Everyone agrees in theory that a vibrant, vigorous opposition is vital to the health of a democracy. But, since 2014, an opposition-mukt India is being posited as a legitimate political goal. What does it point to? It appears that India is being relocated on the either-or model; extirpating the fluid, dynamic ‘middle’ from the bandwidth of our democracy. Either you are with Modi, or you are not; and if you are not, then you don’t quite fit in. And if you don’t, you are an anti-national.

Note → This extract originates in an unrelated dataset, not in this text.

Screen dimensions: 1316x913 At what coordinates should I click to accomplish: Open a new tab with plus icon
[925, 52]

This idea of the dynamic ‘middle’ in States has been debated and defined since the time of Aristotle’; in particular since the time of the German philosopher, George Wilhelm Friedrich Hegel. And it is that middle that India needs to return to, if it wants to be democratic.

Also read: What Modi’s India must learn from Aristotle and Plato’s warning against demagogues

Between State and anarchy

The unwitting disservice that Greek philosopher Aristotle did to political philosophy was via his idea of reality. It comprised three principles: the Principle of Identity, the Principle of Contradiction and the Principle of the Excluded Middle. Put in common terms, it could read as follows. A thing is identical only to itself. The State, for example, is identical only to the State, and not to anything else. Second, the State cannot be its contradiction; that is, it cannot be anarchy. Third, there is nothing in between the State and anarchy. What doesn’t harmonise with the idea of the State is anarchic. So, one has to choose between the State and anarchy – there can be nothing in-between. Unfortunately, what dwells in-between is the life and aspirations of citizens; in particular, their democratic rights enshrined in the Constitution. Extrapolated to Aristotle’s mode of reality, dissent could seem anti-national, and portend anarchy.

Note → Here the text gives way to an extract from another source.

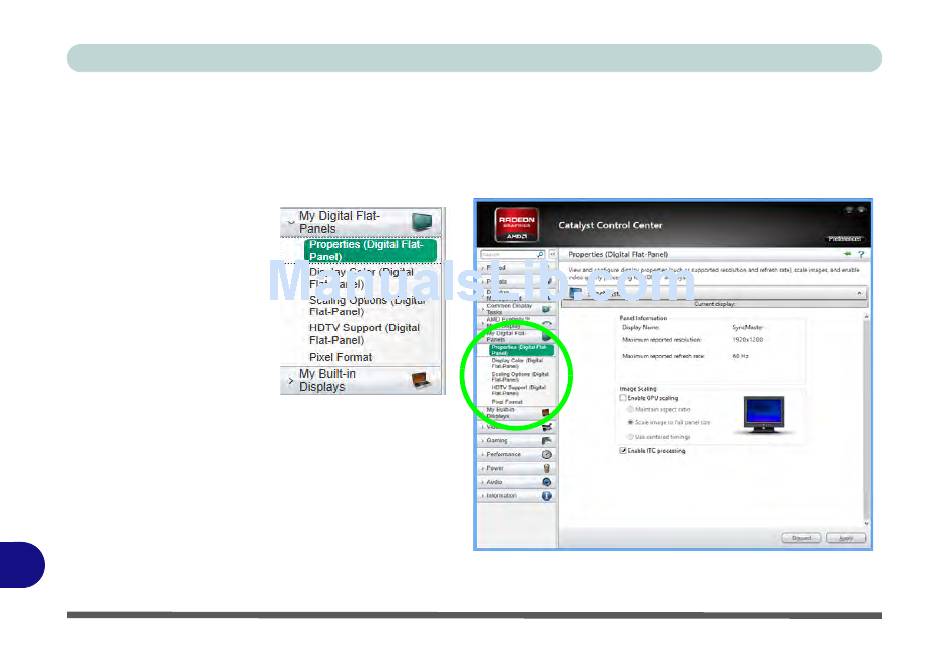Click the Discard button

801,538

Tolerance, many are worried today, is shrinking in India. It is necessary to understand why. Perhaps, there is nothing arbitrary or accidental about this development, which makes it all the more worrisome, because it could get worse, going forward. Consider, for example, the wide-ranging booking of people under the Unlawful Activities Prevention Act (UAPA). As per records, about 7000 individuals have been arrested in the recent years under the UAPA. In most cases, the charges levelled against them pertain to activities that, say, a decade ago, would have been deemed non-subversive in a democracy. This affords a clue to what is afoot in the displacement of ‘Nehru’s India’ by the New India in the making.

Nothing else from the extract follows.